> **Input for this task**:
::::

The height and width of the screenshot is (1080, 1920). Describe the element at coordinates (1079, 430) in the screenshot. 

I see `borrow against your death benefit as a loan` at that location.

::::

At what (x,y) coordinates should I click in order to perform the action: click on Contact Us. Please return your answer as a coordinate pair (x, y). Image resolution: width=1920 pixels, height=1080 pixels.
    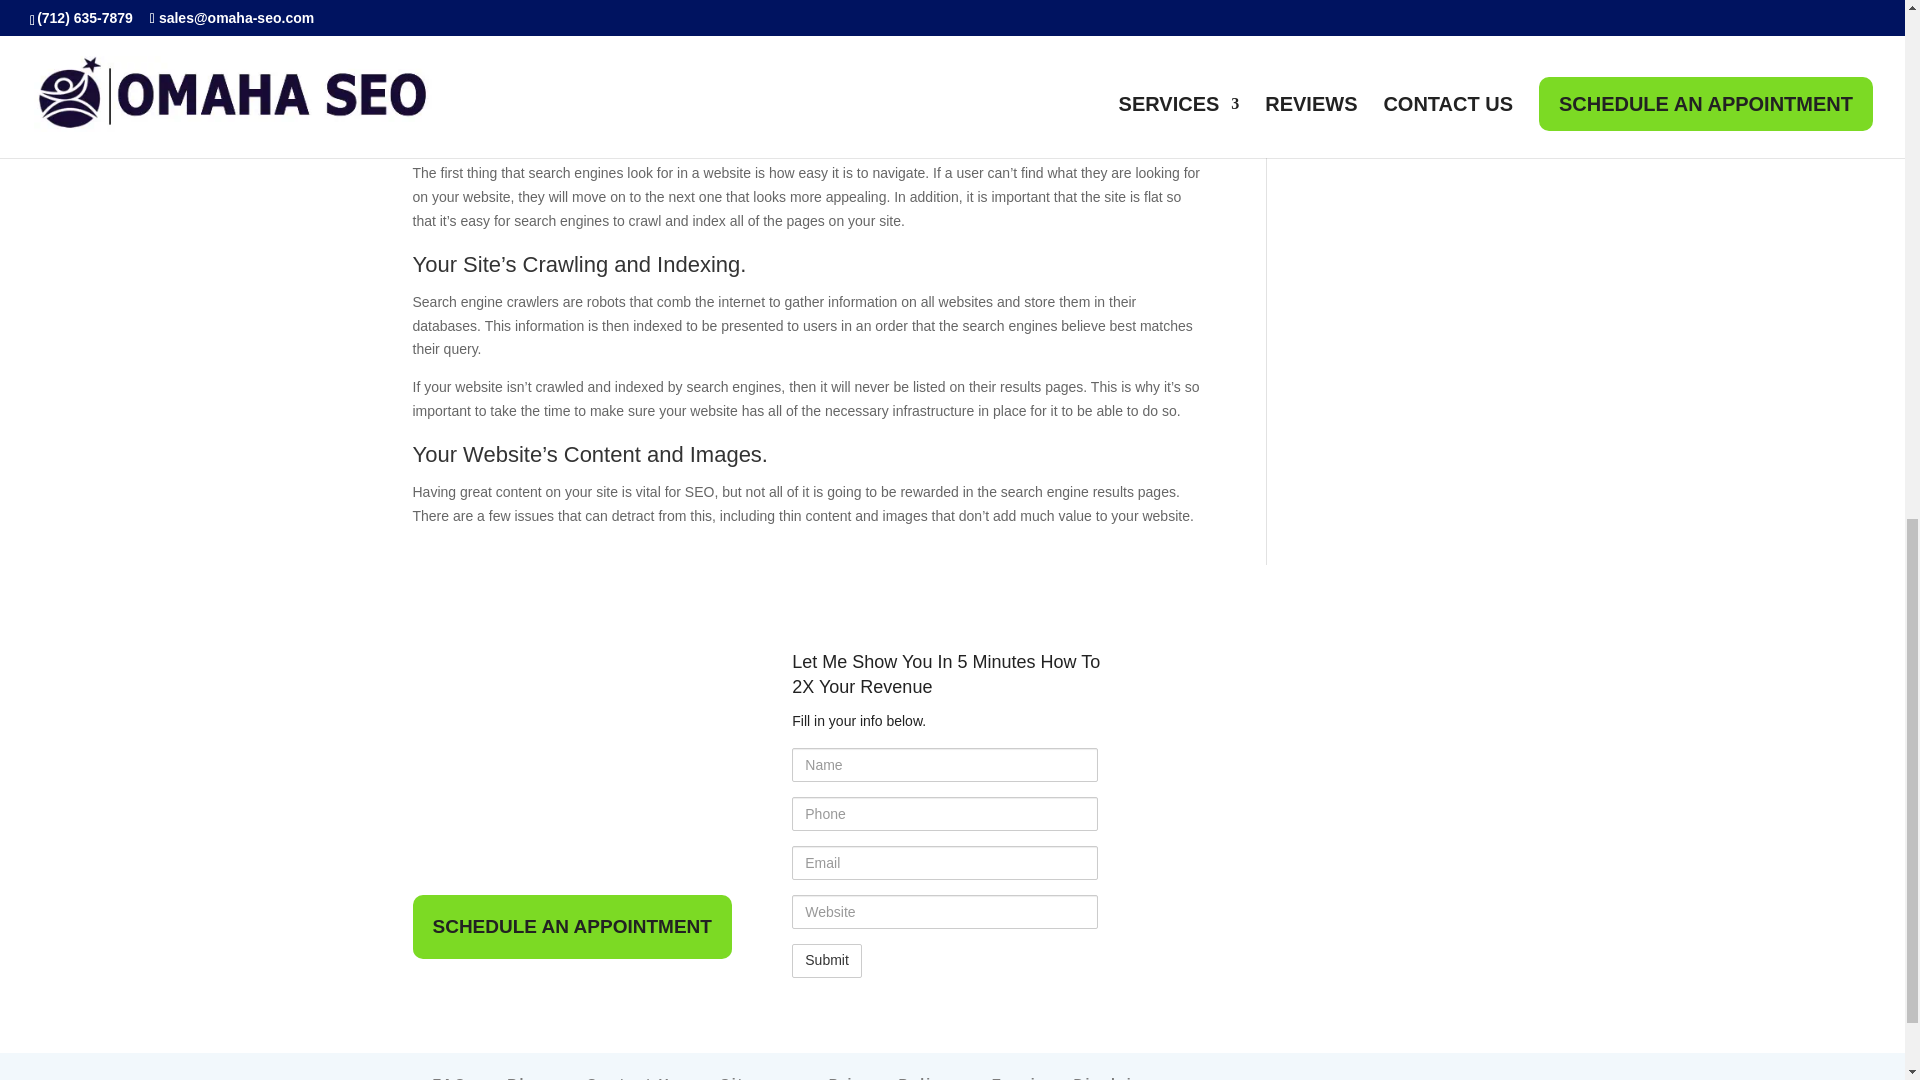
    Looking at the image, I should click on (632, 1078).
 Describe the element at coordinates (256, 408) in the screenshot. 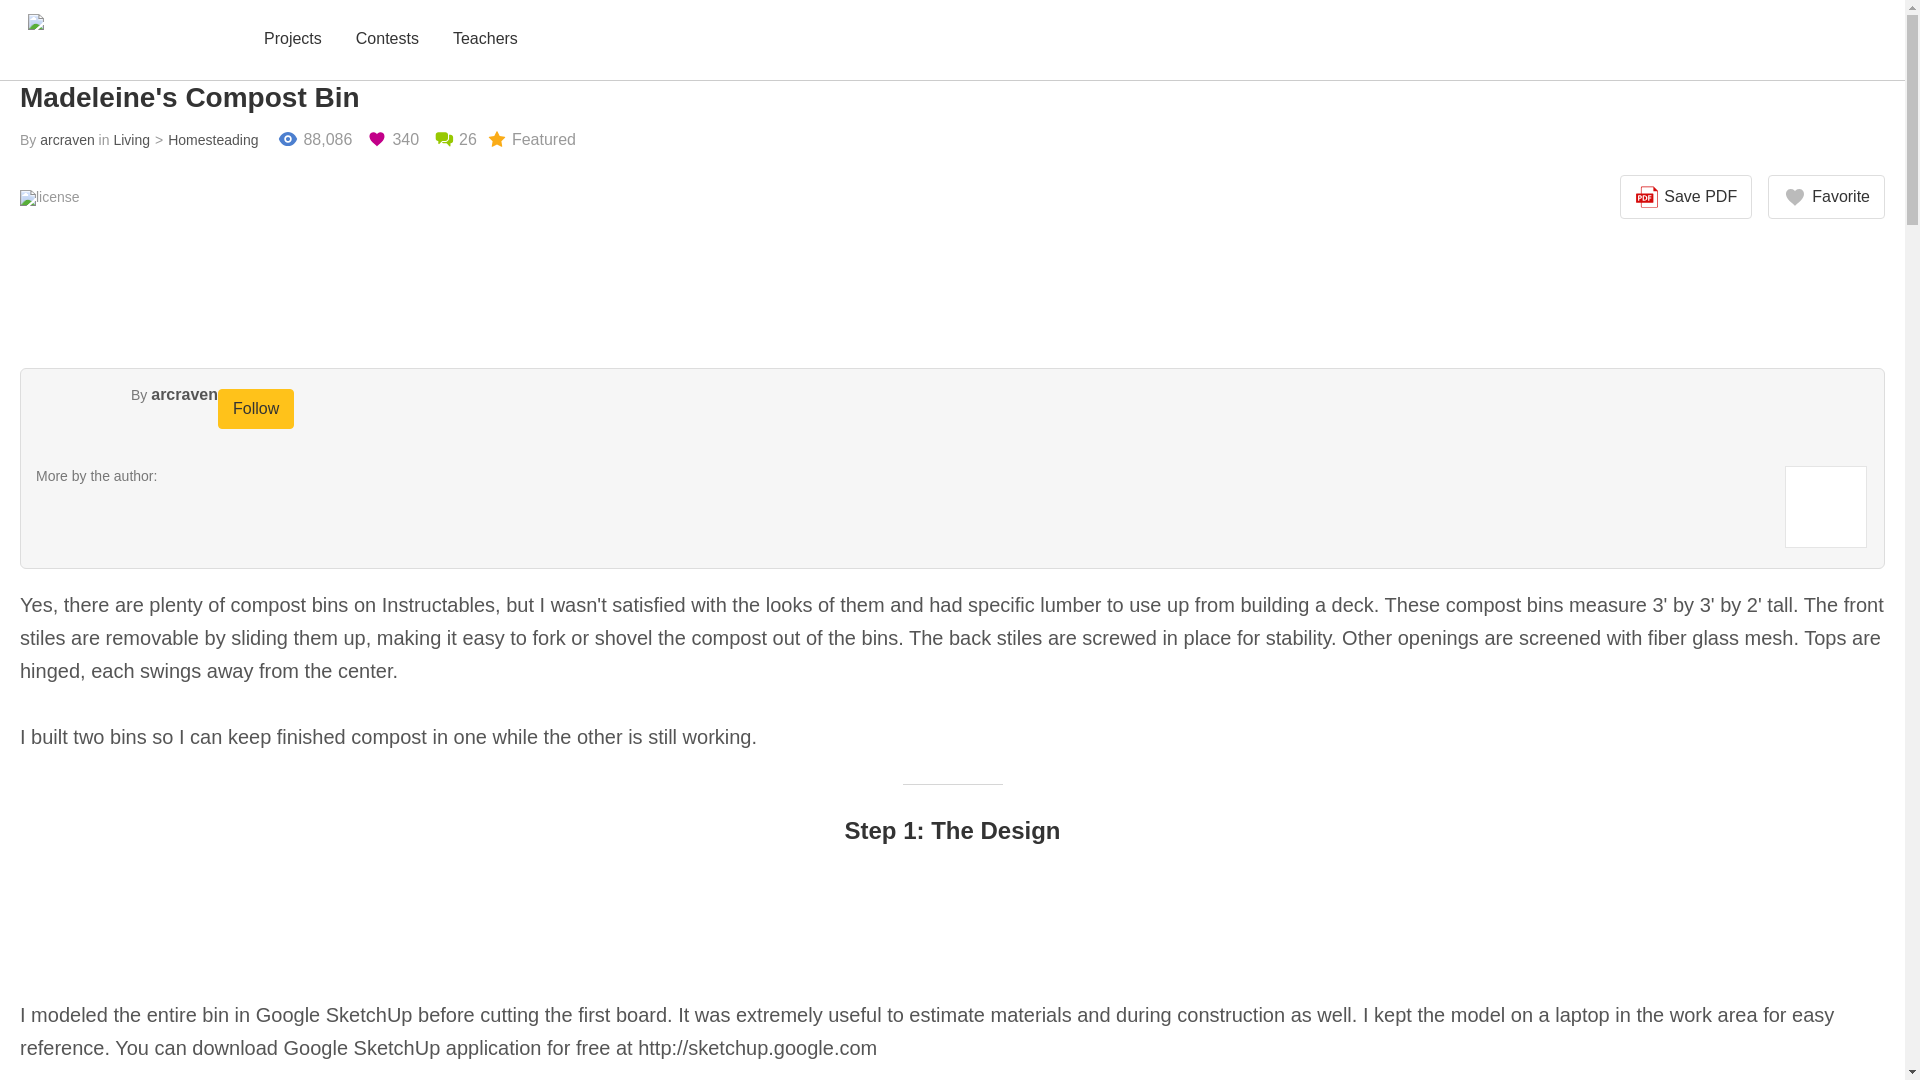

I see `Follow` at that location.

::::

> **Aim of the exercise**: Extract every line of the data above that contains the string "click", treating uppercase and lowercase letters as distinct.

> **Full output**:
At what (x,y) coordinates should I click in order to perform the action: click on Contact Us. Please return your answer as a coordinate pair (x, y). Image resolution: width=1920 pixels, height=1080 pixels.
    Looking at the image, I should click on (632, 1078).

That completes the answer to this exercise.